Ditch the Food Diaries and Calories Trackers

In 2022, a group of Norwegian scientists studied the effect certain foods have on life expectancy. Some of the results were as follows: 

  • Eating more legumes could make human life span one to four years longer. 
  • Eating more vegetables could result in either a loss or gain of one year. 
  • Eating vegetables is generally good for our health.

The result was confusing. If eating vegetables is good for our body, why is it sometimes associated with a shorter life span? In that case, why do some legume eaters only get an extra year while the others four? 

We need a well-grounded way to measure the nutritional content of the food we eat to live a long and healthy life,  

On the other hand, researchers at Tufts University School of Engineering designed a wearable device in 2018. The gadget can detect specific food molecules, like glucose and salt. The sensor attaches directly to a tooth and transmits radiofrequency waves based on the nutritional molecules it detects. This technology can provide information about what nutrients our bodies are taking in. 

Source: https://onlinelibrary.wiley.com/doi/10.1002/adma.201703257

However, this information is only helpful if we know how particular nutrient levels influence health.
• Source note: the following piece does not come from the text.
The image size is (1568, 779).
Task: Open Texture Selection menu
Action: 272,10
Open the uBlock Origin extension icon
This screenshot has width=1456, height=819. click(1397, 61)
The food we eat affects everyone differently. Two people might consume the same meal, but their body’s responses can ultimately vary. 
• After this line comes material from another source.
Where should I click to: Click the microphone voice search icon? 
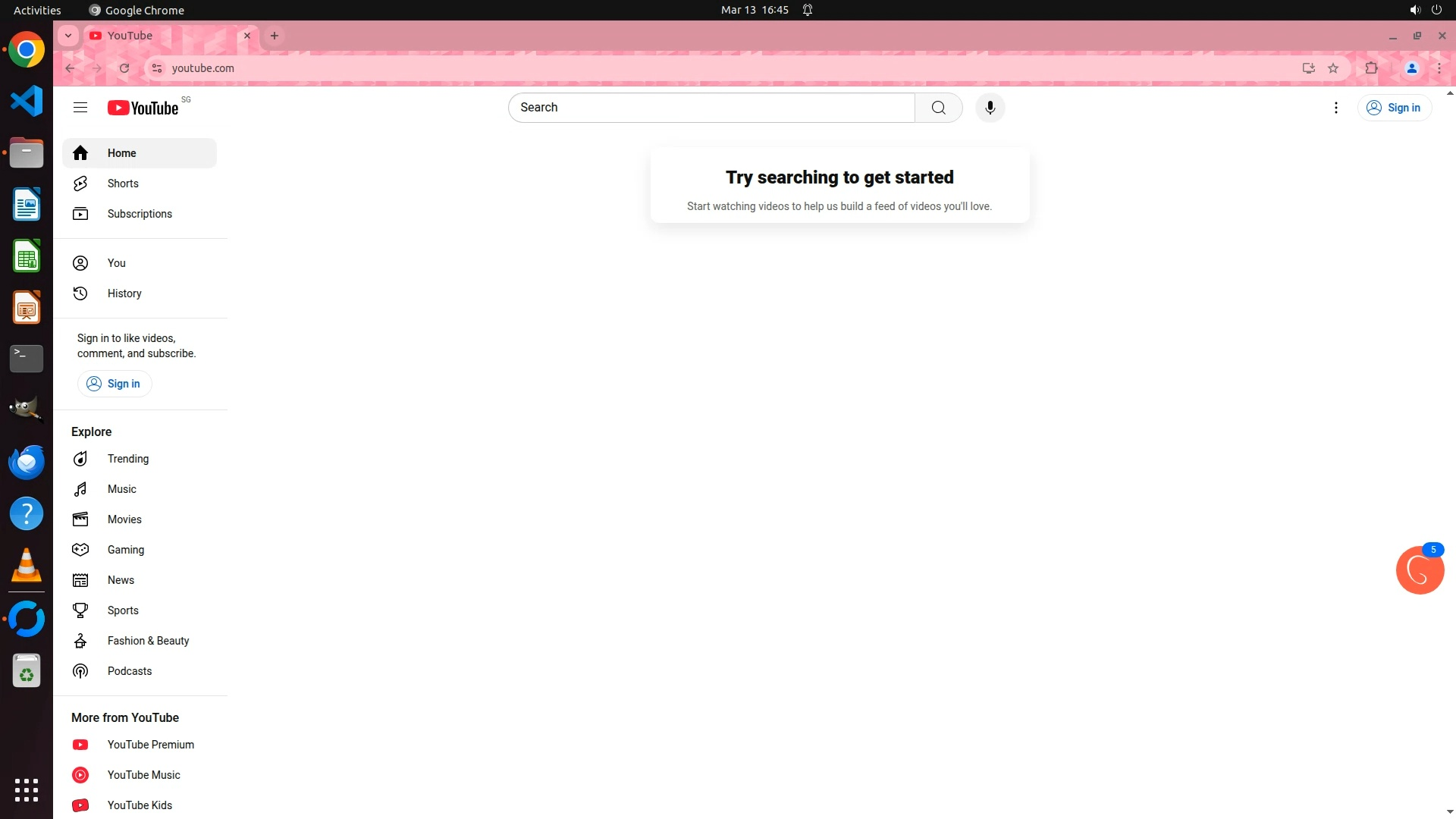[x=990, y=108]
This has prompted health tech researchers to develop wearable technologies to assess the effects of diet in a more accurate manner. In 2020, the Melbourne-based startup Nutronimcs announced its collaboration with the Royal Melbourne Institute of Technology (RMIT). Their goal is to develop an intelligent patch that can monitor nutrition. The smart patch painlessly measures key dietary biomarkers. Then, it sends the information to an app, enabling users to precisely track how their bodies respond to different foods.

“This smart patch is a significant innovation in wearable health monitoring technology,” said Sharath Sriram, RMIT’s Functional Materials and Microsystems Research Group Co-Director.
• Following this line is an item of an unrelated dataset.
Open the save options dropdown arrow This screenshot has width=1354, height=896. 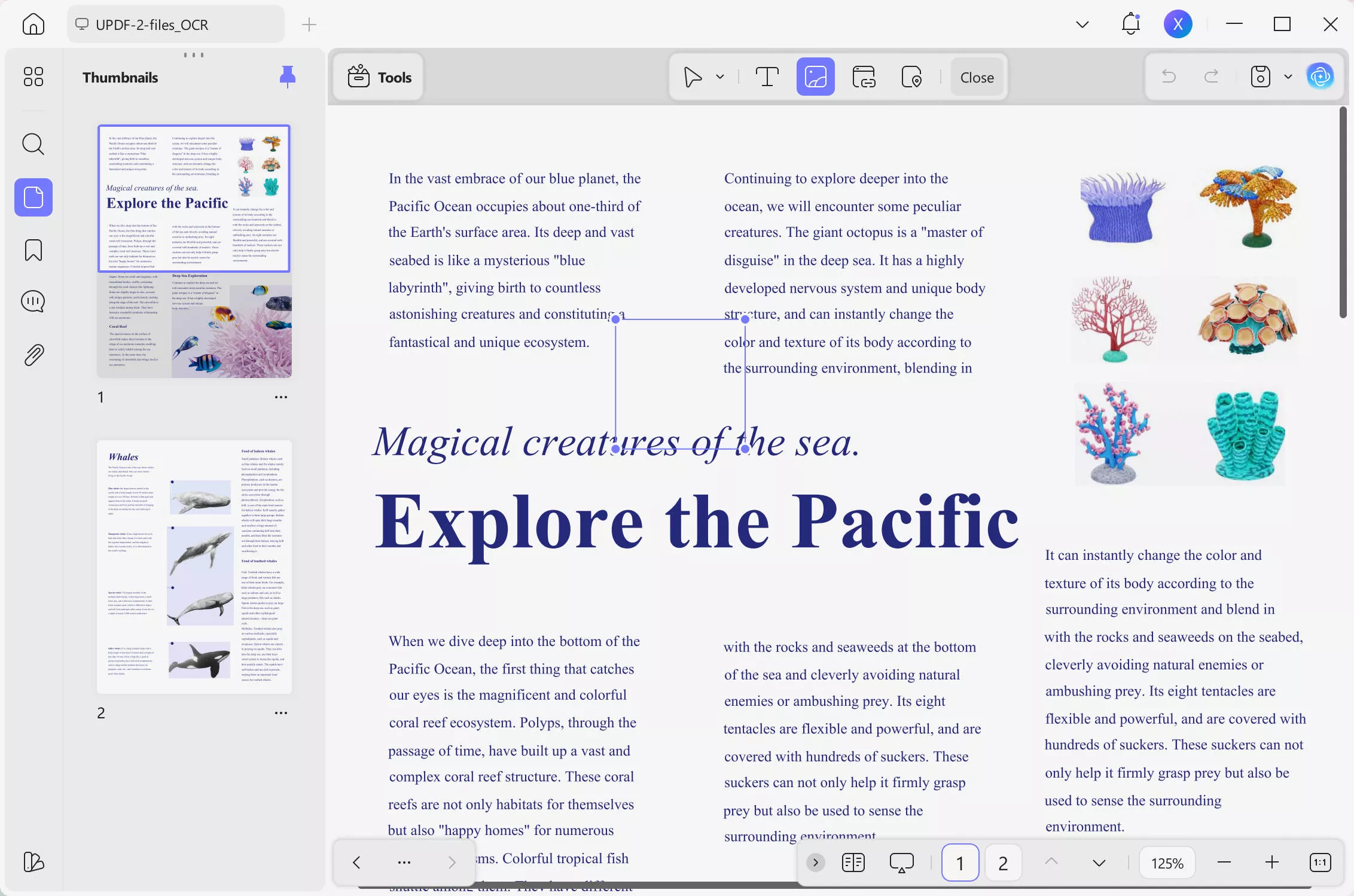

So, is wearable tech healthy? Well, it is not that you’ll be wearing a tooth-mounted sensor or nutrition-monitoring patch in the next few years, but that doesn’t mean you will benefit from these wearable technologies in the immediate future. 

These wearable sensors can potentially move us away from general food recommendations. Instead, it leads us toward knowing the unique requirements for longer life. 

Wearable Tech Transforms Physical Activity Into A Game

Several ages ago, researchers have known physical activity to achieve a healthy body. Hippocrates and Galen said that a lack of physical exercise was harmful to health. 

In the mid-1900s, researchers studied using daily steps to quantify physical activity. That was the start of the development of step-trackers. 

Twenty years later, the step-tracker market finally hit its stride, primarily due to FitBit. FitBit did something remarkable. Aside from recording daily steps, the device added more features such as goals and achievements.

Many wearable activity trackers quickly followed suit. Two years later, researchers in Denmark investigated more than 120 studies of smart-step trackers. They found out that wearing the devices leads to about 1,200 extra steps per day.

However, it remained unclear whether a few extra steps could increase a person’s lifespan. Then, the Danish researchers finally cleared up the matter. An additional 1,000 steps a day lowers mortality by 6 percent for those already relatively active. For those with a more sedentary lifestyle, 1,000 extra steps can reduce mortality by 36 percent.